Еще мне нравится Брейгель. Самая любимая из его картин – «Падение Икара». Для меня любая картина как визуальные стихи, где сама композиция играет большую роль, я очень серьезно отношусь к композиции.
— Юрий, тенденция последнего времени создавать мероприятия, фестивали, где участвуют только люди с ограниченными возможностями. На ваш взгляд это правильно, имеет эффект? Или лучше бы было интегрировать таких людей в общество?
— Конечно, с одной стороны, таким людям необходимы подобные мероприятия, выставки. Но с другой стороны они ограничены этим пространством. Им бы хотелось быть интегрированными в общество. Но организациям типа «Союза художников» они не нужны и неинтересны. В Москве и Петербурге это, может быть, не так ярко выражено, а в других городах по-прежнему предпочитают не иметь дел с инвалидами.

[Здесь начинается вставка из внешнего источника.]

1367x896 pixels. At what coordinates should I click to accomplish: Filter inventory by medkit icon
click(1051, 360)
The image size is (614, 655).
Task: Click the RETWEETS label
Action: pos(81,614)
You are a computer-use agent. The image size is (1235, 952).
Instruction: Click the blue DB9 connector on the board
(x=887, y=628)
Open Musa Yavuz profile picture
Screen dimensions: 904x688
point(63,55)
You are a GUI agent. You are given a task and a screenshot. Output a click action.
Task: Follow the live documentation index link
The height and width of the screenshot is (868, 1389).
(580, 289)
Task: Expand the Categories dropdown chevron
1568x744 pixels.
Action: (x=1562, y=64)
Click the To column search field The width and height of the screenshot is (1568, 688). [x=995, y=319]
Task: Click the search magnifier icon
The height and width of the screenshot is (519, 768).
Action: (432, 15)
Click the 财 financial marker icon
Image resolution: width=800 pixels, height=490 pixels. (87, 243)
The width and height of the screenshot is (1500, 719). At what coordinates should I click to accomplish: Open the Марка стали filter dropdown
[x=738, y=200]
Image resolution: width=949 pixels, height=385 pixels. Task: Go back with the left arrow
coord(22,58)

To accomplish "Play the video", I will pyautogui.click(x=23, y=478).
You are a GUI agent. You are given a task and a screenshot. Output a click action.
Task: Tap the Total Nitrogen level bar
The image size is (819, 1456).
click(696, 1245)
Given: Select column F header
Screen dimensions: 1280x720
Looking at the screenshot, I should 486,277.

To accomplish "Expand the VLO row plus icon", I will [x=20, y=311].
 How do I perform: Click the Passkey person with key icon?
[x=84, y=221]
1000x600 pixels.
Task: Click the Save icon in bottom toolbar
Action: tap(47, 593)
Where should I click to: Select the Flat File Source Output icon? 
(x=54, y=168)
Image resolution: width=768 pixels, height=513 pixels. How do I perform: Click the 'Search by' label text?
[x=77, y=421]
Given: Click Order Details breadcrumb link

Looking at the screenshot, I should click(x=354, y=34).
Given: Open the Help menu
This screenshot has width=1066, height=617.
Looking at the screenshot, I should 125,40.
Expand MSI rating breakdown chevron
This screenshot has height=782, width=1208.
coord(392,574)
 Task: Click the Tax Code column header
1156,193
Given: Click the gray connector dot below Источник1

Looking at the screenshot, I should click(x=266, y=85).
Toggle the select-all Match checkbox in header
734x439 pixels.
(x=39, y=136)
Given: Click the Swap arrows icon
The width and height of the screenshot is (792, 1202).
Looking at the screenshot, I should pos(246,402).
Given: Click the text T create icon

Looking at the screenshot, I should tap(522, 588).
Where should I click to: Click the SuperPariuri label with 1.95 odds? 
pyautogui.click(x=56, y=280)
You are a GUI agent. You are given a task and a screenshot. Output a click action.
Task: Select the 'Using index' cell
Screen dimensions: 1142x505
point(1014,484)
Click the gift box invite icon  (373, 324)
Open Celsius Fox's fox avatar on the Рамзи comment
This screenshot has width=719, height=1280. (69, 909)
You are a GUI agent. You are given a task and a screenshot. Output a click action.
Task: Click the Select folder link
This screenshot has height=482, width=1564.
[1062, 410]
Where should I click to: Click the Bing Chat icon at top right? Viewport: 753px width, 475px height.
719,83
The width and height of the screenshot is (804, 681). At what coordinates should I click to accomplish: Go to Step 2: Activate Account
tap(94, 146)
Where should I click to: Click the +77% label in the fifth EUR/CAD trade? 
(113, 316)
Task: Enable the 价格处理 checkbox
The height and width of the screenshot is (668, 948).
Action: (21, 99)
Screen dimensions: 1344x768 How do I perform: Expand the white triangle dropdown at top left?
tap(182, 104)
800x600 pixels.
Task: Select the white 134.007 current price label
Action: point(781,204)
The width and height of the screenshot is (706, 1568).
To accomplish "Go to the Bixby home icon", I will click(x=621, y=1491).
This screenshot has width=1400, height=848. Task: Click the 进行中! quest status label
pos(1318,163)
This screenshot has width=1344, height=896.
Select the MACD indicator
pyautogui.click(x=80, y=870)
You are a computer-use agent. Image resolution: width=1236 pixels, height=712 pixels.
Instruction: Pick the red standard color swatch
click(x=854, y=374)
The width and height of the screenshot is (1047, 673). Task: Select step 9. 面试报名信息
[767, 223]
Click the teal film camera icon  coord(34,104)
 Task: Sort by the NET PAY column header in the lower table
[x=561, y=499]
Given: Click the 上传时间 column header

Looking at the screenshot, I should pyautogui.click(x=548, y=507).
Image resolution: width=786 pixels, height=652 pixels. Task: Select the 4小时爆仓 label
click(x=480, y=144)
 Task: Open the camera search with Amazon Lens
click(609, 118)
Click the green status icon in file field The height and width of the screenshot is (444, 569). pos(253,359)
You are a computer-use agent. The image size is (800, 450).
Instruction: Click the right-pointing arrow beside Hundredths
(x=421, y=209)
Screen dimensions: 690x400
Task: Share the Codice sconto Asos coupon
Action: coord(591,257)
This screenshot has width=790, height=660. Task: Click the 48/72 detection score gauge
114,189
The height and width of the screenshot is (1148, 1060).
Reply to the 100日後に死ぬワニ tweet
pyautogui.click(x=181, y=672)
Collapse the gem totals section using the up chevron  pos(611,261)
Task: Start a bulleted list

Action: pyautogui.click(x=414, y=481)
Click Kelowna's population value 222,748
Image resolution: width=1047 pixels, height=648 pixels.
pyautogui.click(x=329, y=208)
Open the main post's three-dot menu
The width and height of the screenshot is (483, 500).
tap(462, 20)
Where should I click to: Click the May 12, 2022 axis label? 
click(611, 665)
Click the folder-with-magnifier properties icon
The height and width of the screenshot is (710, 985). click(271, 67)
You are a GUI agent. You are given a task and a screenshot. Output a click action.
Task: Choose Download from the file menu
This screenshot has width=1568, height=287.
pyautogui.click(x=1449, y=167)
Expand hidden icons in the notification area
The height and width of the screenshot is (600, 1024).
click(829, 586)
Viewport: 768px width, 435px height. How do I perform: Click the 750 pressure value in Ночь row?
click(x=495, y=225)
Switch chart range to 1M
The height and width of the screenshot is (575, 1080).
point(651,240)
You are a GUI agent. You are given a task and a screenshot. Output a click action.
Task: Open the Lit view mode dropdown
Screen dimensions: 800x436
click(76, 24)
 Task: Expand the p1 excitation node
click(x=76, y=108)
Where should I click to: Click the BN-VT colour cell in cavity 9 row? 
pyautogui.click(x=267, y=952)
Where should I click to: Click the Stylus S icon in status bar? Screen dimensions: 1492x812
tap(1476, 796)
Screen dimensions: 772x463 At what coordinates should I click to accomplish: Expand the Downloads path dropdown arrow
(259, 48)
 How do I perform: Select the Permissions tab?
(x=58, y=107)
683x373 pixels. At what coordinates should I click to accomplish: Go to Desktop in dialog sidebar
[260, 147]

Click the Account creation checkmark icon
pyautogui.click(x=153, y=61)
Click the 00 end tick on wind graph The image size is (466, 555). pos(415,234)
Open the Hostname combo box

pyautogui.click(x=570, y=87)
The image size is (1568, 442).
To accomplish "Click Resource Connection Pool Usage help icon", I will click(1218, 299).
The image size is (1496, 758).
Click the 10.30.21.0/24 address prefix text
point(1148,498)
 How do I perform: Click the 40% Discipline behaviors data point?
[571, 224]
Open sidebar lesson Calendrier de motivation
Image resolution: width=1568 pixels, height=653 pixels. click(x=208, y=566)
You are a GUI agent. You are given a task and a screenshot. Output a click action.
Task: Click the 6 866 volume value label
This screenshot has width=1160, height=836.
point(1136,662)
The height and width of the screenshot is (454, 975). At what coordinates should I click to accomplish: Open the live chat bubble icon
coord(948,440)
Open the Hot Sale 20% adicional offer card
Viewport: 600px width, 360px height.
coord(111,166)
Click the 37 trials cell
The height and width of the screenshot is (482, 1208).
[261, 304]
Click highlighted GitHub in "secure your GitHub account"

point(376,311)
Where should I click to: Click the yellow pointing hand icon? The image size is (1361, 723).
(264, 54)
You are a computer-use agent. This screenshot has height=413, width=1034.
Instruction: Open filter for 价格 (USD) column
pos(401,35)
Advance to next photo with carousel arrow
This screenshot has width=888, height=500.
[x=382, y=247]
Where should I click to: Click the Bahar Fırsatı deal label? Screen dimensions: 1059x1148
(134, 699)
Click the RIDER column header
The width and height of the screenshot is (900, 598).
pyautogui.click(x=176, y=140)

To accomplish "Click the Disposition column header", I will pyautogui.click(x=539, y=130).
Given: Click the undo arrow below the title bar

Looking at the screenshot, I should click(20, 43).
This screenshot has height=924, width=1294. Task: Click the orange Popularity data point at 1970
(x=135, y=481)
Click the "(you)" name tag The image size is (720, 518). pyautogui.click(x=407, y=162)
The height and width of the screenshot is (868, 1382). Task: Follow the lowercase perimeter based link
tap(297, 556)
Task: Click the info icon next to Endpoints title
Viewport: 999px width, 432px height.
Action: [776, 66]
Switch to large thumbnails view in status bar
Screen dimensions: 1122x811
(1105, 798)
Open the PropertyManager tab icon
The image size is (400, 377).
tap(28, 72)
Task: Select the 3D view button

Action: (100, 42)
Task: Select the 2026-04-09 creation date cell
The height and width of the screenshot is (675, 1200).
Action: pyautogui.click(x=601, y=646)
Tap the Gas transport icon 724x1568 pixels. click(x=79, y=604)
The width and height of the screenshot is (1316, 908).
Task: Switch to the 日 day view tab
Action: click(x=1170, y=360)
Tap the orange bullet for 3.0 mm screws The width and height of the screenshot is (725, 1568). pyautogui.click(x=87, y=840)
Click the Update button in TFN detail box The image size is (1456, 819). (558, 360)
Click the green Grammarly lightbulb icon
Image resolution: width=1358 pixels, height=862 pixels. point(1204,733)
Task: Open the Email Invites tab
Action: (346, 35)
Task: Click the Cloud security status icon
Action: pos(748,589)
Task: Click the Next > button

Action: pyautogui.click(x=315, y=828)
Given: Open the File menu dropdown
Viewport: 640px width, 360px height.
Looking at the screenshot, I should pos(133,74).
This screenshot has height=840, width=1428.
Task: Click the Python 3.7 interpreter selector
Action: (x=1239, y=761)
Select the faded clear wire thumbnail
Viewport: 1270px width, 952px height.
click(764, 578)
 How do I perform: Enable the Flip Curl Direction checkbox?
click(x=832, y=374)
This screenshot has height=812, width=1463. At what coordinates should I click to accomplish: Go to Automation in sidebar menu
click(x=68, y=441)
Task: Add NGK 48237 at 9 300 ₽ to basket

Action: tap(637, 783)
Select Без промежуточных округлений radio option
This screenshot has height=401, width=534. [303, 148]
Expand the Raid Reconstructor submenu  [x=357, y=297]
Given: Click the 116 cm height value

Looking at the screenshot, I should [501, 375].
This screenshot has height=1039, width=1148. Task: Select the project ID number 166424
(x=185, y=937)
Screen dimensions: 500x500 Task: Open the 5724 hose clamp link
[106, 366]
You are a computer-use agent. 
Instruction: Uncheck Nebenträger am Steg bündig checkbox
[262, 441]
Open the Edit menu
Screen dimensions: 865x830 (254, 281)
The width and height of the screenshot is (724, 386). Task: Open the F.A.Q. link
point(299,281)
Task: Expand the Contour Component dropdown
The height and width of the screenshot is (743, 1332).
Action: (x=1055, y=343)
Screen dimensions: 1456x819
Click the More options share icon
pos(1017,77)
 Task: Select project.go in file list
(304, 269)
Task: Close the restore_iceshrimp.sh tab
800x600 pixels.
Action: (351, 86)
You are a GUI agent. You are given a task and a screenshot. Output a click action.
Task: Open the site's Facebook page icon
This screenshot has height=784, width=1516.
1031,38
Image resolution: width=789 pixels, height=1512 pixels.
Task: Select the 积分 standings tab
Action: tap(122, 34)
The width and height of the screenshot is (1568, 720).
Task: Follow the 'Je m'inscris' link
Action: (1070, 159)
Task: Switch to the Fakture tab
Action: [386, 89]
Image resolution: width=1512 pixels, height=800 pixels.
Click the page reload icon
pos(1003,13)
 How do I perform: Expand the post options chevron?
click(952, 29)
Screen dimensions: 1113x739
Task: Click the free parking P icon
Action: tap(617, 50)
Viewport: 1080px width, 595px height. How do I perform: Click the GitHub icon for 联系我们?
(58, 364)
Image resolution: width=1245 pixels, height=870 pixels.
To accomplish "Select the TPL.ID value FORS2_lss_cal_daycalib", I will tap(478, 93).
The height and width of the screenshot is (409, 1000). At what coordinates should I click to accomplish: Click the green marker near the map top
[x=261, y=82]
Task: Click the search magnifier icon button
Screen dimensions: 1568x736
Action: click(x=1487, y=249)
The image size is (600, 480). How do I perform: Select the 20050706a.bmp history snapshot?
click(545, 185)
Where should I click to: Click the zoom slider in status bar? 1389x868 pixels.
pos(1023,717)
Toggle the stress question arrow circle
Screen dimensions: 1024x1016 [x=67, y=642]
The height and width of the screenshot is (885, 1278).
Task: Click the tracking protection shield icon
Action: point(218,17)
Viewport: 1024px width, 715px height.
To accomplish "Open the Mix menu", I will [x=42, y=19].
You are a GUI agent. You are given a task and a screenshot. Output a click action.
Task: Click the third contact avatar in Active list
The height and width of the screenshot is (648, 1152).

Например, я помимо Питера живу в Саратове, у меня там своя мастерская. В Саратове начиная с перестройки, основная масса художников, словно близнецы, рисуют в стиле «а ля Мусатов» или «Кузнецов», выдавая это как некий саратовский почерк или стиль.
При этом в Саратове с успехом проводились выставки неслышаших художников Дикова (с его темой о Романовых и Столыпине), Тихомирова (с темой «Старый Саратов»), Милохина (который обладает уникальным индивидуальным стилем, который часть слышаших просто копируют). Выставки этих художников очень популярны среди местных жителей, журналистов, интеллектуалов. Словом, у всех, кроме местного Союза художников.
При этом на словах чиновники не против участия этих художников на своих вернисажах, но на деле отборочная комиссия из сорока, например, работ Дикова выбирает один пейзажик, у Тихомирова также утверждают одну работу а Милохина и вовсе не пропускают. Что тут скажешь? Разве это не явная предвзятость? Вроде бы кажется, что инвалидам совсем уж не отказывают, но при этом складывается постоянно ощущение, что их часто просто используют. Возможно, со временем подобное отношение изменится.
— А как вы относитесь к современному искусству?
— Я к любому искусству отношусь искренне положительно. Для меня главное чтобы оно было незлое. Единственное, что я откровенно не люблю — это политизированное искусство. Я считаю, что провокация вызывает агрессию, которая возвращается в трехкратном объеме.